Source data:
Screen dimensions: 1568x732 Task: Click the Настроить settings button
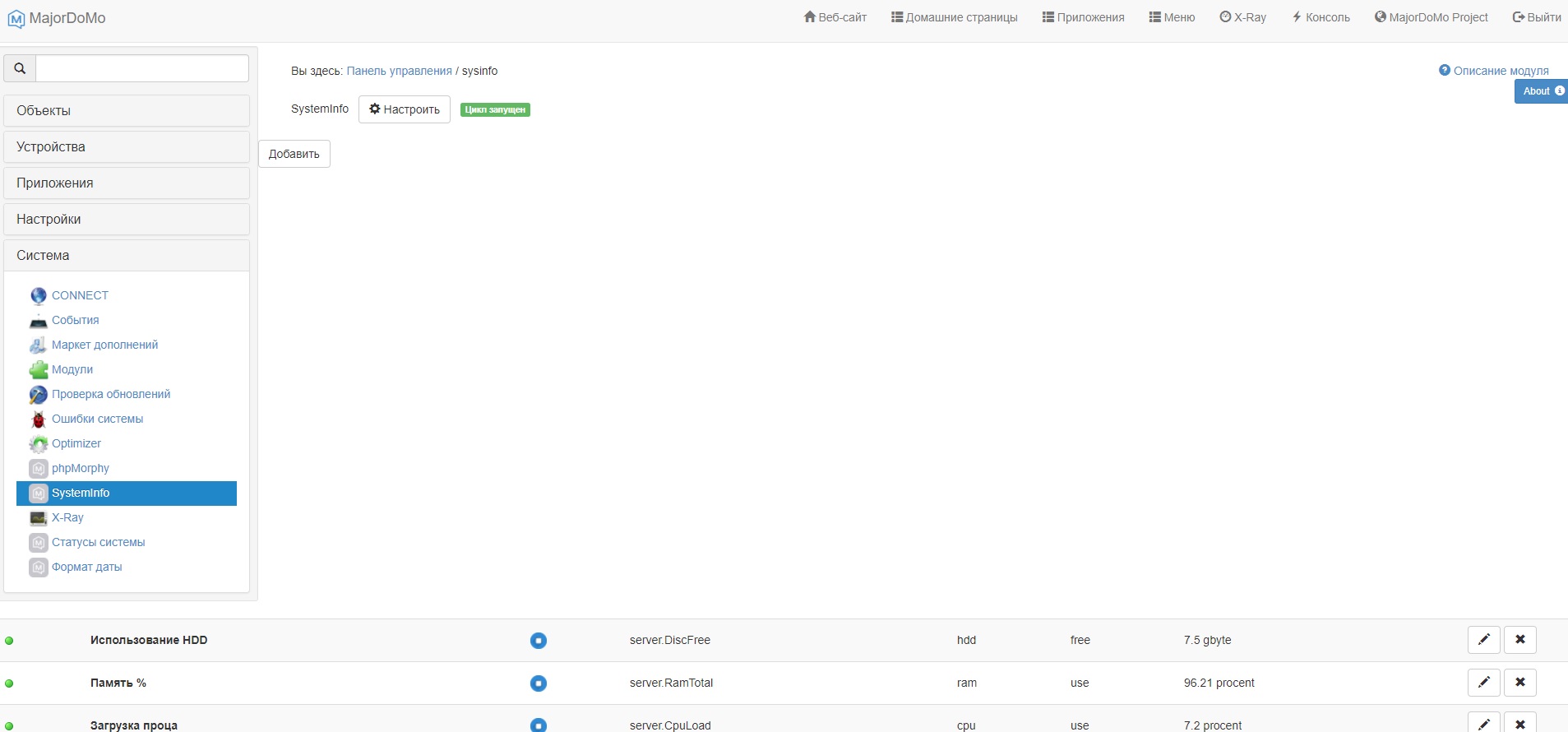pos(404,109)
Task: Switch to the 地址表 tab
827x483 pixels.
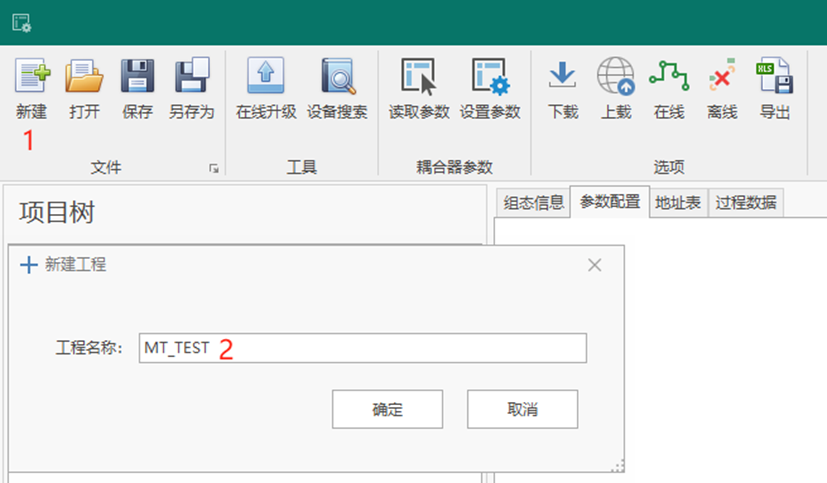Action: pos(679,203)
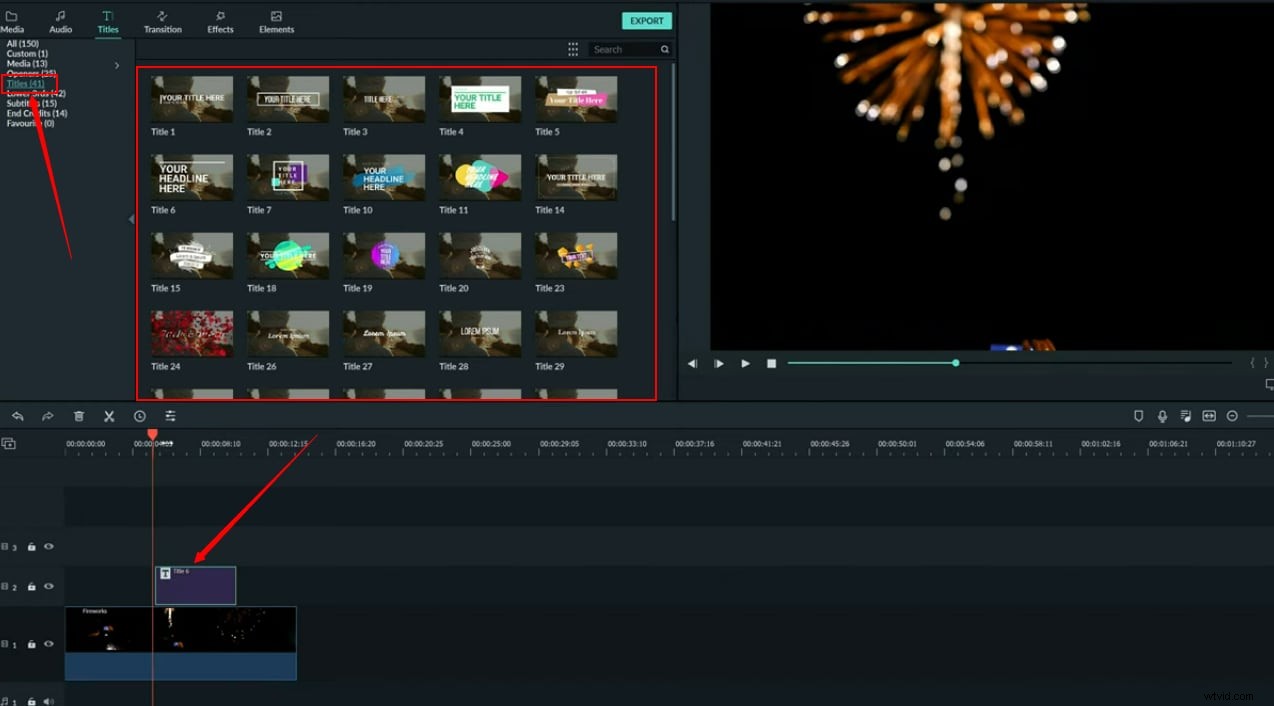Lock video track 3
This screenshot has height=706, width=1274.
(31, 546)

Problem: The entries above should be retyped word for word, with all pictures omitted.

Answer for this exercise:
Screen dimensions: 1568x732 Task: Click the Настроить settings button
pos(404,109)
Task: Switch to the 地址表 tab
827x483 pixels.
Action: pos(679,203)
Lock video track 3
This screenshot has height=706, width=1274.
(31, 546)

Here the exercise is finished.